Looking only at the "make" code, 471 lines across seven files is reduced to 112 lines across three: quite the improvement I should think!

Future directions

Some work that sorely needs doing, as suggested earlier, is getting those external libraries under control, through some combination of pruning their code to just the necessary parts, replacing their build systems, and importing to the tree, or changing bitcoind code to eliminate them.

2020-04-22

New and improved raw transaction support for bitcoind

Filed under: Bitcoin, Software — Jacob Welsh @ 05:25

Previously on Fixpoint, I introduced my implementation of the getrawtransaction command and reviewed an existing one for sendrawtransaction. There were some more and less serious problems and stylistic considerations outstanding. To recap, for the "get":

  1. Not a proper vpatch.
  2. Loose parsing, ignoring trailing non-hex or excess characters in the txid argument.
  3. Directly accessing the mapTransactions object without acquiring the cs_mapTransactions lock.
  4. Unnecessarily exposing the mapTransactions object globally.

And for the "send", (with some points not previously noted, indicated by *, for my teeth grow sharper with the passage of time):

  1. Needing a regrind to build on other work from the intervening years.
  2. Redundant inclusion of CDataStream constructor defaults SER_NETWORK and VERSION.
  3. Loose parsing, ignoring excess data in the hex argument after the first decoded transaction.
  4. Refusal to re-broadcast transactions already in the node's memory pool.
  5. Returning -5 for already-seen transactions, a code otherwise used only for invalid arguments or inexistant objects. *
  6. New TransactionSeen function, clumsy in both usage and implementation.
  7. Supposed "missing inputs" condition that can't occur and wouldn't distinguish error codes if it did.
  8. Application of anti-spam checks by way of calling AcceptToMemoryPool with fCheckInputs=true.
  9. No reason provided for some rejection cases. *
  10. "txHash" breaking the conventional Hungarian notation, suggesting it's a CTransaction instance. *

Now meet bitcoin_rawtx_get_send.vpatch.

It addresses points 1, 3, 4, 5, 6, 8, 9, 10, 11, and 14. The risky exposure of mapTransactions is replaced with specific accessor functions that take care of locking. Each of these also turns out to simplify other code in main.cpp: always a nice sign that you're onto a good interface.
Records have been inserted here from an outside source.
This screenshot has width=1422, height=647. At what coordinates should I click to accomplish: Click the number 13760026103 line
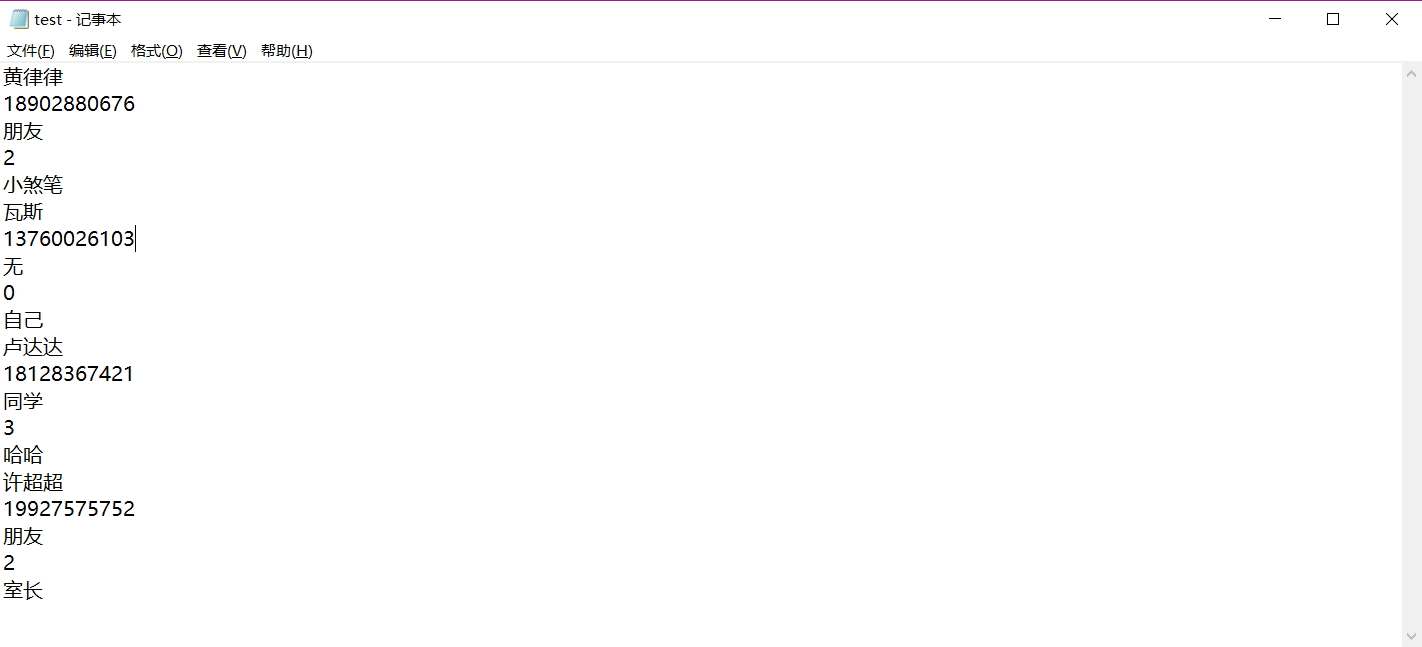(x=69, y=239)
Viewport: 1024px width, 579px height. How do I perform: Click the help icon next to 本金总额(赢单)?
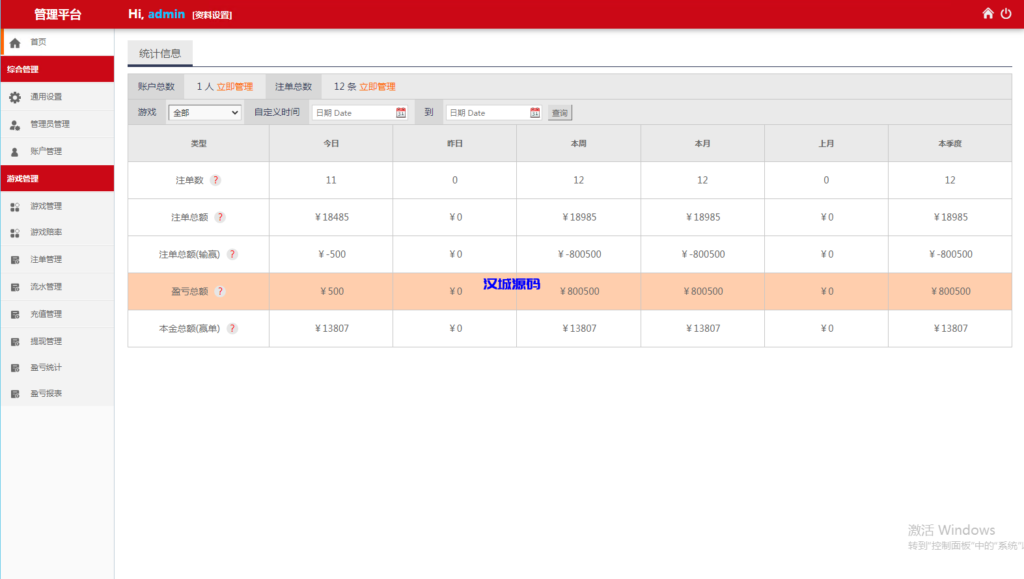[232, 328]
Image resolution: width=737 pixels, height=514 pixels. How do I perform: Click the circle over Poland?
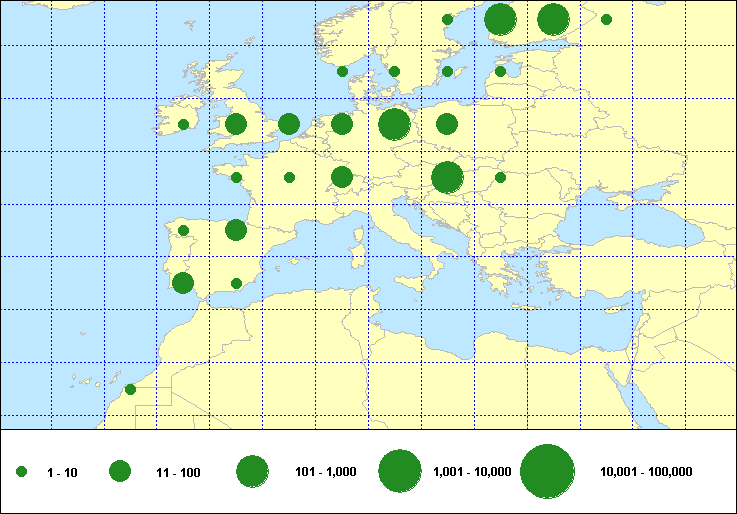[x=447, y=124]
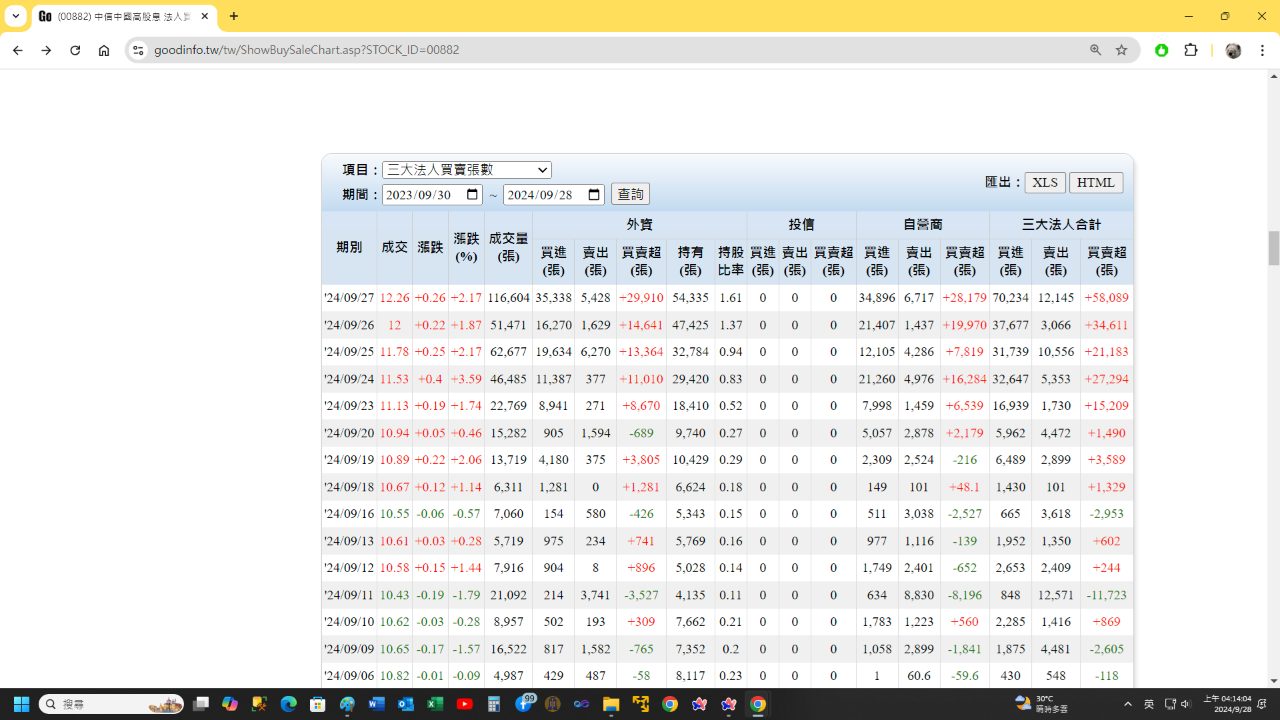Reload the page with the refresh icon
This screenshot has height=720, width=1280.
75,50
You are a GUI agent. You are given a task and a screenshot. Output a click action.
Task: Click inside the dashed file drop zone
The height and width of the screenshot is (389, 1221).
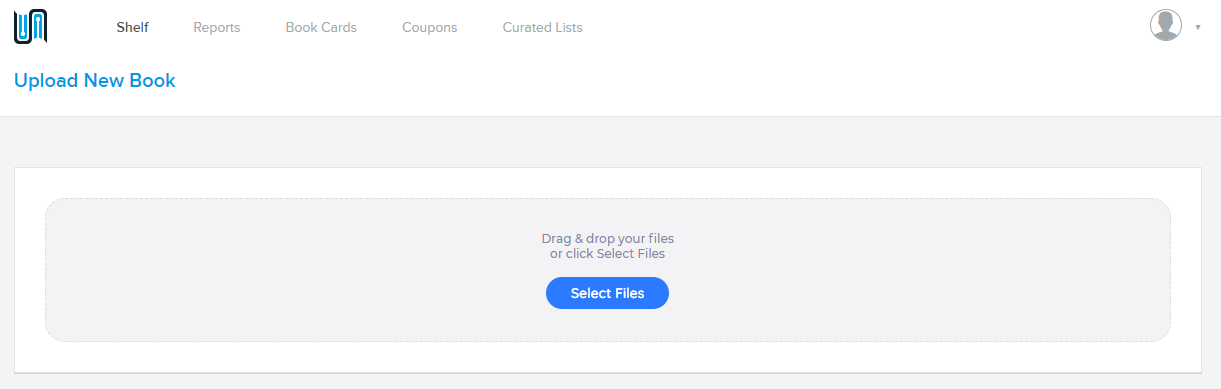point(607,270)
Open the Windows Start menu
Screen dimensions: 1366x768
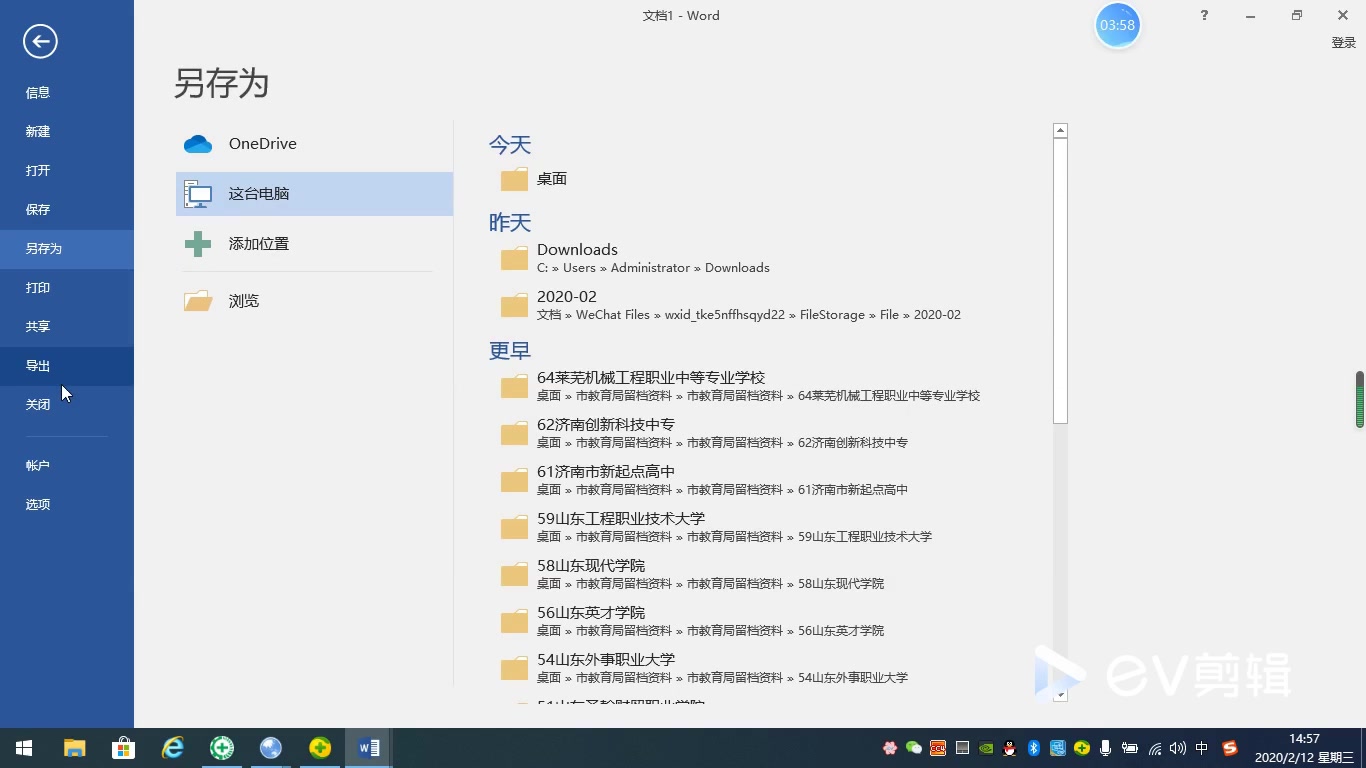pos(23,747)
#2 I've discussed previously and don't see as a problem with this patch.

#7 I've let slide; please speak up if you think it's important.

#12 I've preserved deliberately, on the theory that it's better to reject transactions likely to be rejected by peers so the sender has a chance to determine the cause and fix it. This strikes me as a weak argument though; perhaps better would be to have a way to force it if necessary.

#13 is tricky because AcceptToMemoryPool is a monster of a function that could fail for a number of reasons, and doesn't make that reason available to the caller. It does at least write to the debug log so I've made the error message provide that referral.

The two previous patches added up to +99/-2 lines; the new unified one to +85/-10.

Further, I've now made the whole Real Bitcoin patch set and known seals available on my own reference code shelves.(i) I went through them all afresh to identify those on which I was comfortable adding my own signature; for the rest I used my "jfw_unchecked" subordinate key (both keys are available through my contact page).

On that shelf you may also notice a novel bitcoin_system_compiler.vpatch. It amounts to a full overhaul of the build system and will be the subject of an upcoming article.

  1. At some point I intend to put a formal, efficient, GNU bloatware free sync mechanism in place. For now, the best I can suggest to grab the whole collection in one shot is:

    wget --mirror --no-parent http://fixpoint.welshcomputing.com/v/

    [^]

2020-04-11

Preliminary report on the bitcoind hex conversion mess

Filed under: Bitcoin, Politikos, Software — Jacob Welsh @ 16:46

As I previously noted about my getrawtransaction patch,

It does accept invalid hex strings, perhaps a flaw in that SetHex method.

Indeed, SetHex in the base_uint class is completely permissive: it accepts leading whitespace, optional "0x" or "0X", then however many hex digits it finds, up to the length of the template specialization (160 or 256 bits), zero-filling if too short and ignoring excess if too long. It also includes some pointer arithmetic I believe has technically undefined behavior: comparing after decrementing past the start of the object. And it's one source of the obnoxious byte order reversal in bitcoind hash I/O, with GetHex being its counterpart.

The users of the function are the RPC commands listsinceblock and gettransaction. There's another SetHex function in CBigNum, similar but taking arbitrary length, entirely unused.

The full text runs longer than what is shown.